● WORK TO COMPLETE:
Identify every line below that contains the word "This", and copy each of those lines in full.

##### DATA ROWS #####

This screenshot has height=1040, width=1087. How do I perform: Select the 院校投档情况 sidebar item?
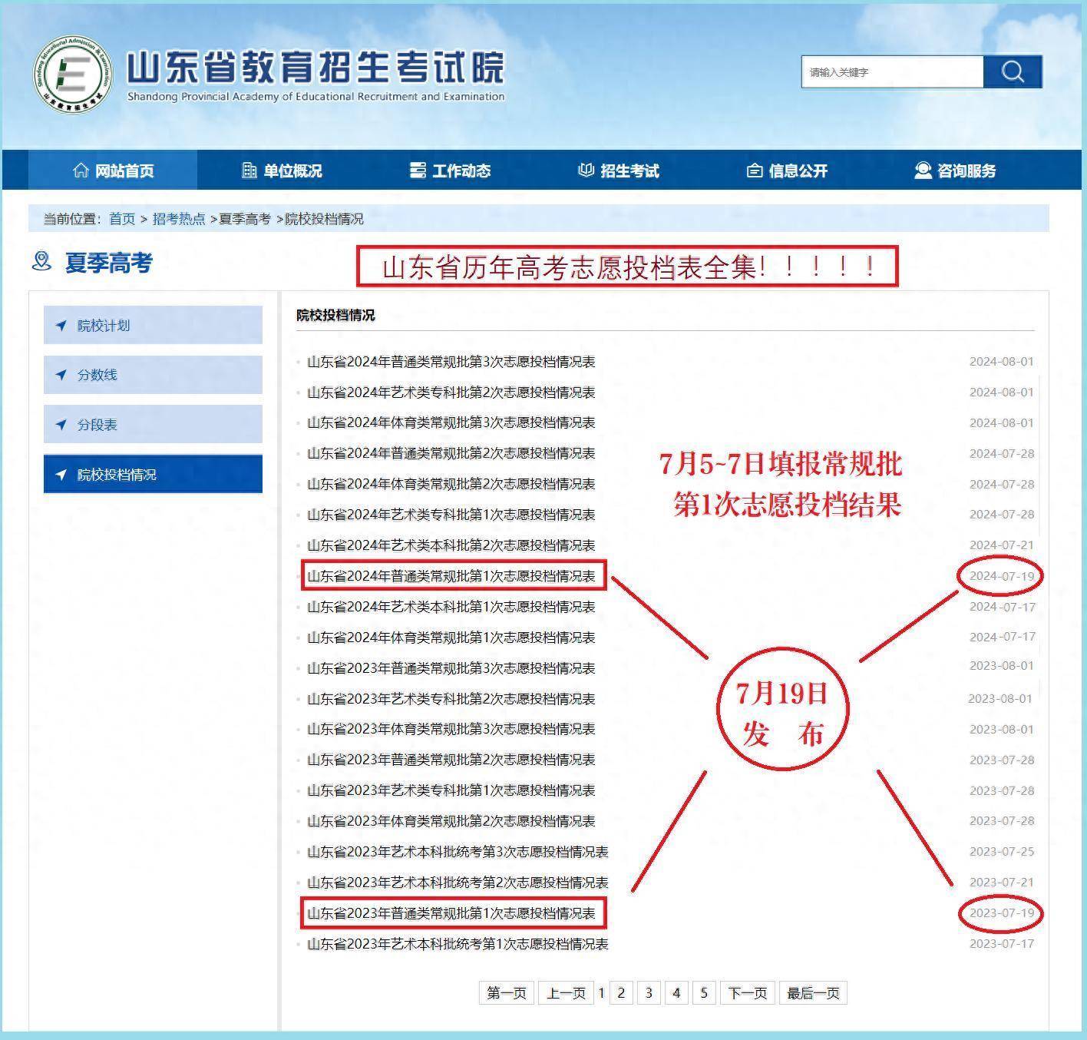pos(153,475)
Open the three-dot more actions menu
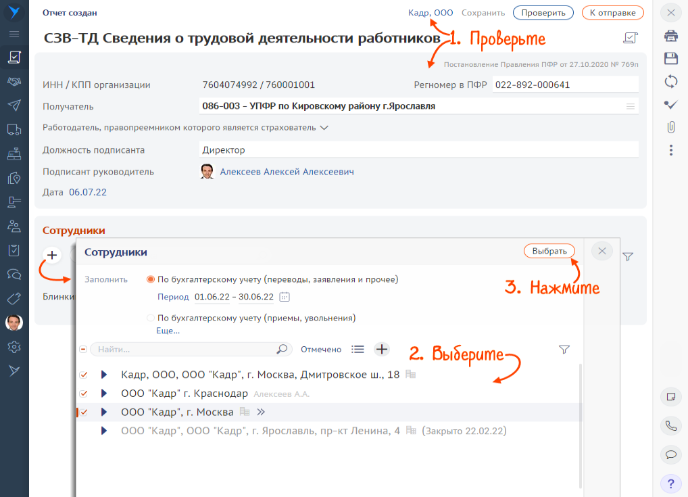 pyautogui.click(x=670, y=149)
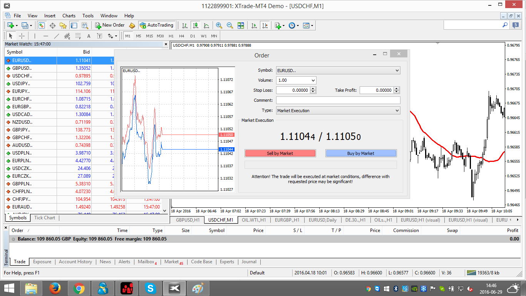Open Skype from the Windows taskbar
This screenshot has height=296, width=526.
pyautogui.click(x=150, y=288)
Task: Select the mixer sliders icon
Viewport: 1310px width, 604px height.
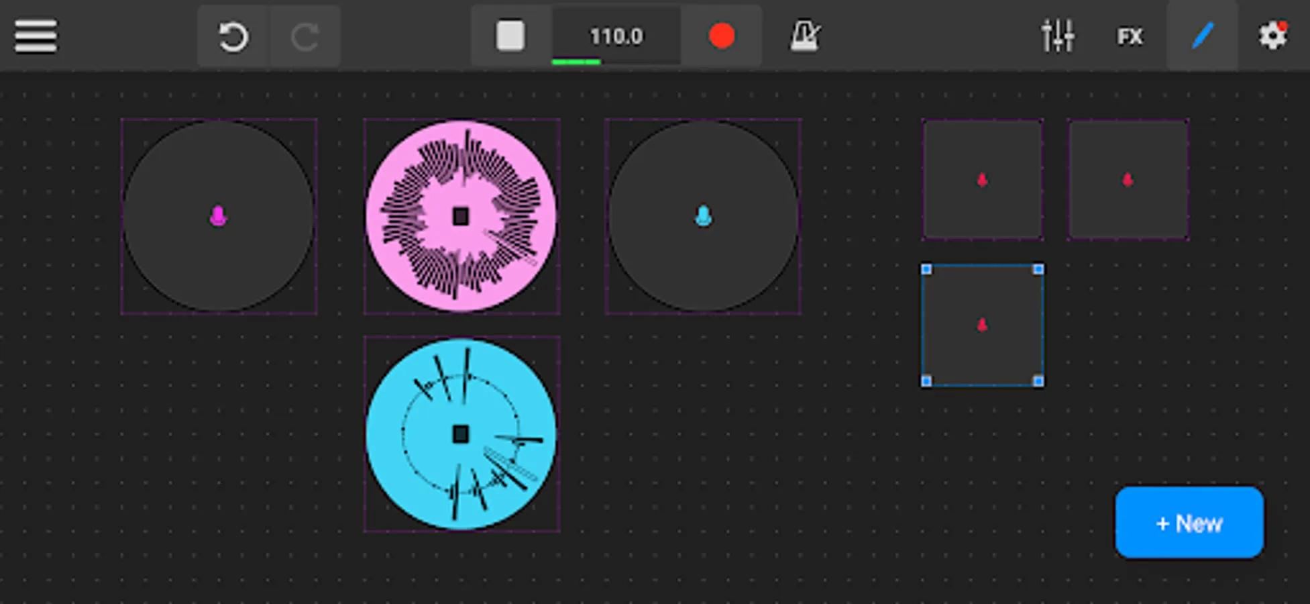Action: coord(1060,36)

#####
##### DATA ROWS #####

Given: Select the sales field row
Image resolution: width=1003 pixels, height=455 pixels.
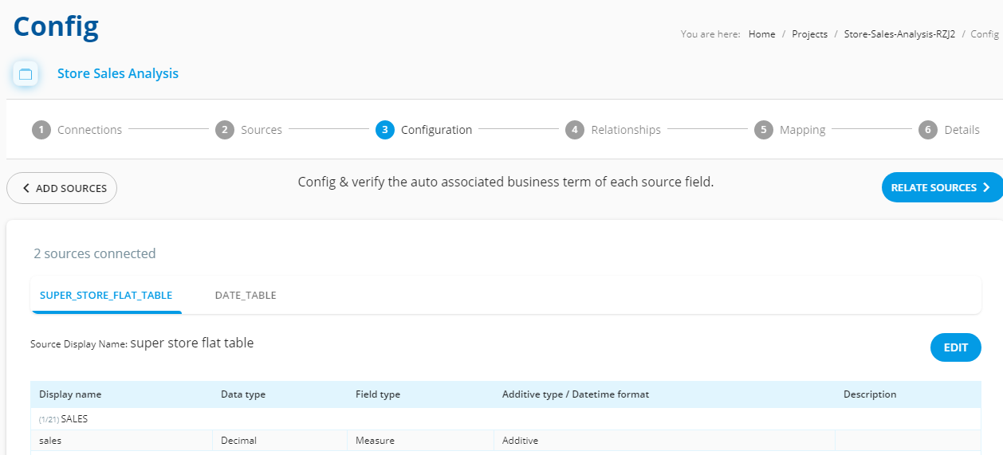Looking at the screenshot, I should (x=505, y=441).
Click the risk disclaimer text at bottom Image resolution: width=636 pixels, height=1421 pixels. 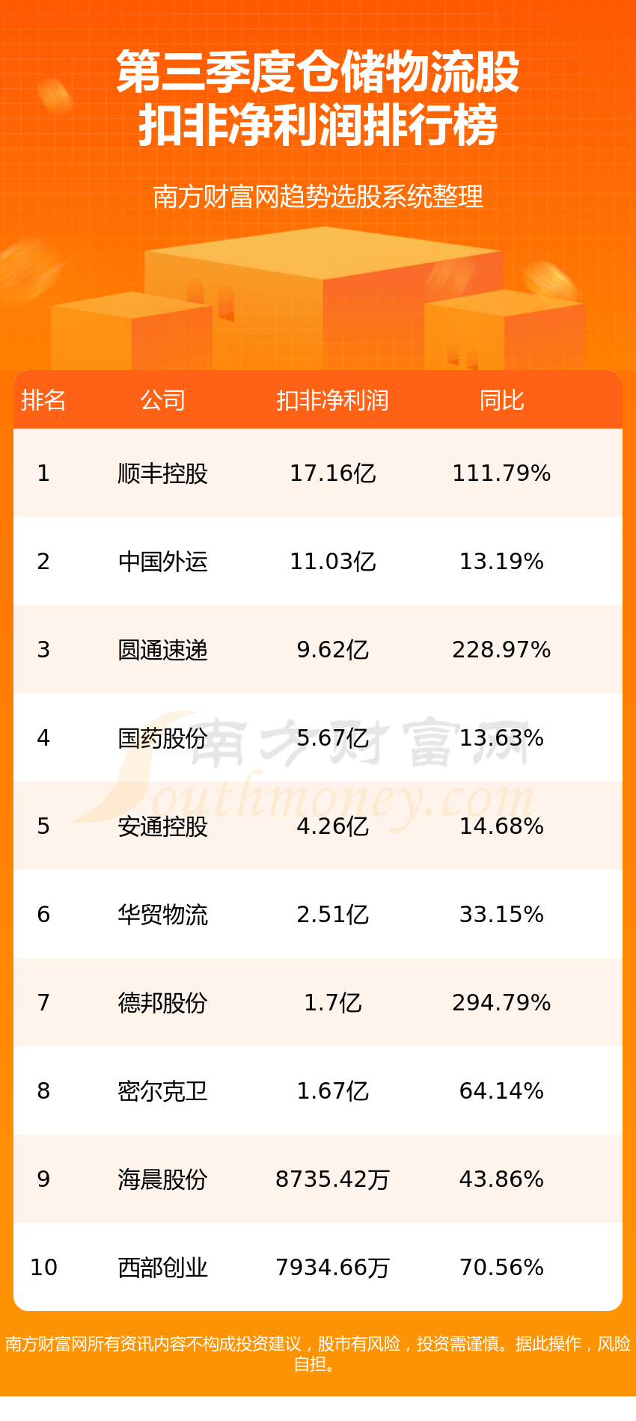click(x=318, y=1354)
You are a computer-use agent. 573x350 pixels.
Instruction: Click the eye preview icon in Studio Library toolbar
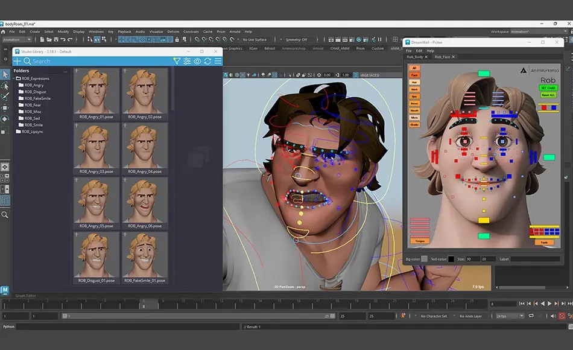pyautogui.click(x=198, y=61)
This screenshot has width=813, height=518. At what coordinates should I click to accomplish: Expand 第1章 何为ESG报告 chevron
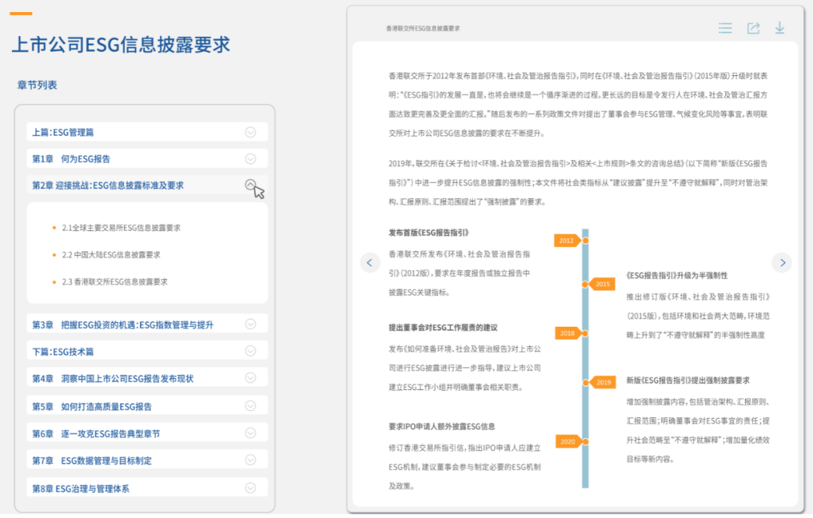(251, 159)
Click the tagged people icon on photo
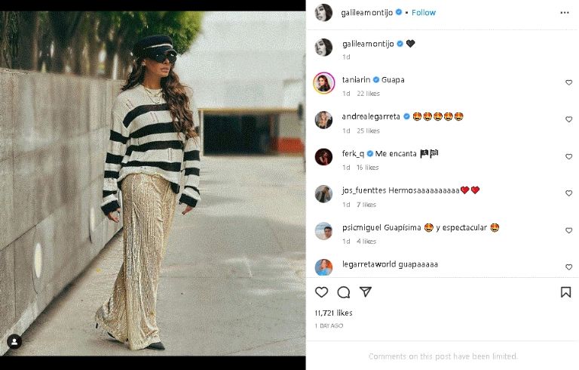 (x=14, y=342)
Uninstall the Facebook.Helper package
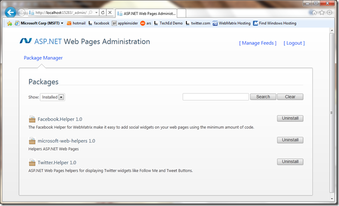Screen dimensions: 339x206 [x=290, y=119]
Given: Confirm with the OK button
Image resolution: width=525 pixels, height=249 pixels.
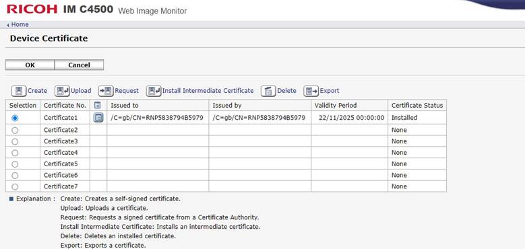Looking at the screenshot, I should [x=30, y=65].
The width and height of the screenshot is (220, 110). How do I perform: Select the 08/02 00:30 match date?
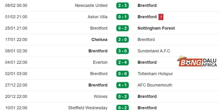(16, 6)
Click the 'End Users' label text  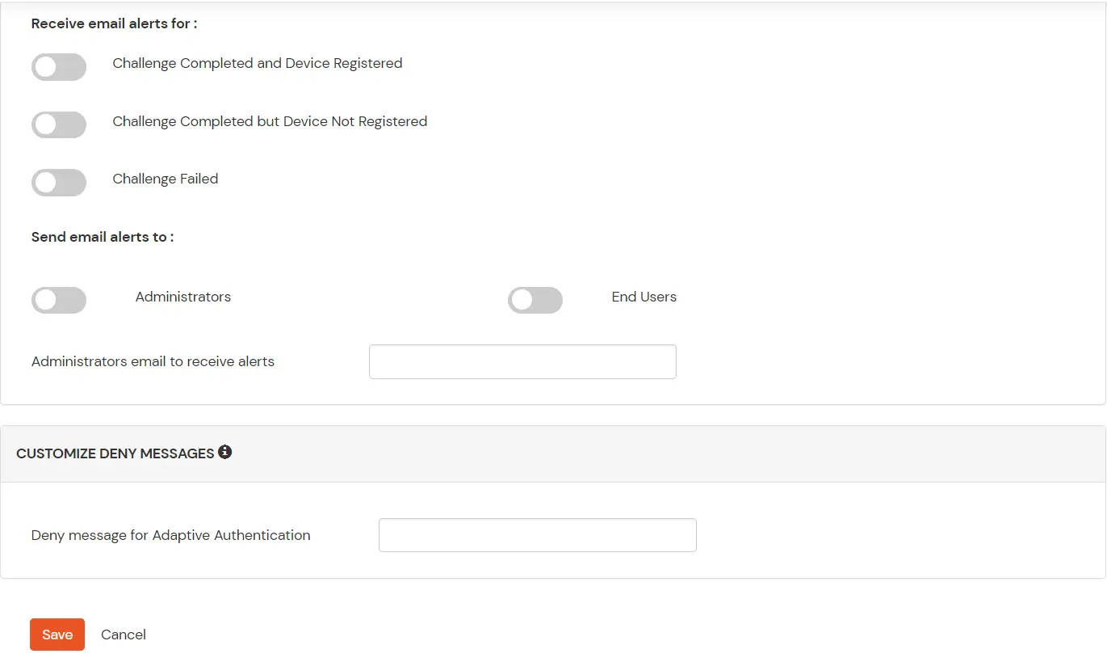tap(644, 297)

#####
##### DATA ROWS #####

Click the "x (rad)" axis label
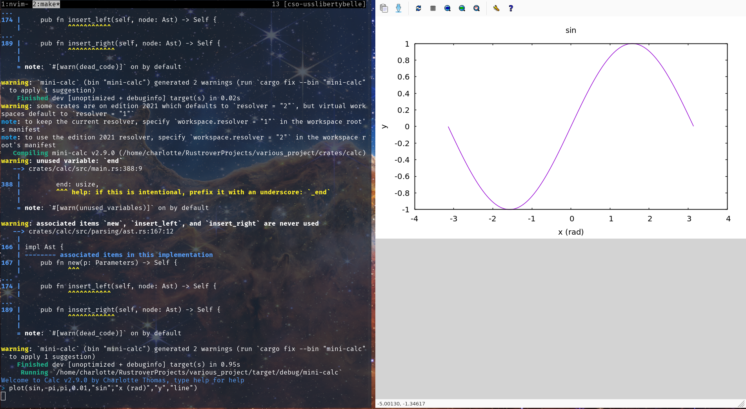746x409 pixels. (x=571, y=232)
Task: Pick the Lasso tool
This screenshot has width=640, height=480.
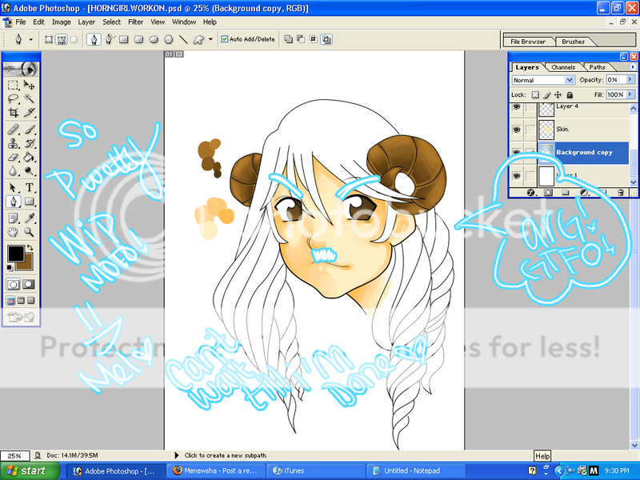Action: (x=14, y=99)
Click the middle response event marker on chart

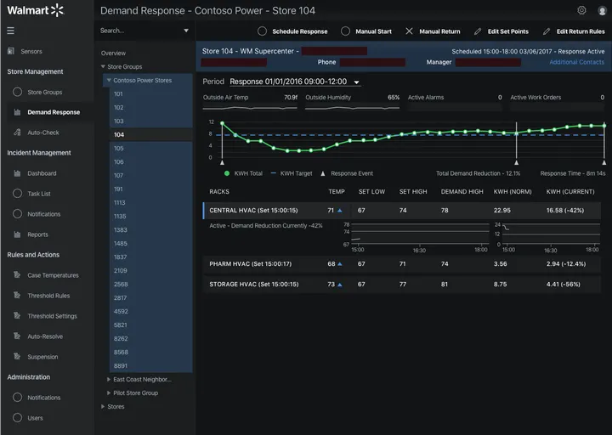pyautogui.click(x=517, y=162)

#####

● THE REPLY:
This screenshot has height=1040, width=1087. How do I perform: Select the 院校投档情况 sidebar item?
This screenshot has height=296, width=526.
This screenshot has width=813, height=518. At what coordinates should I click to accomplish: Expand 第1章 何为ESG报告 chevron
This screenshot has width=640, height=480.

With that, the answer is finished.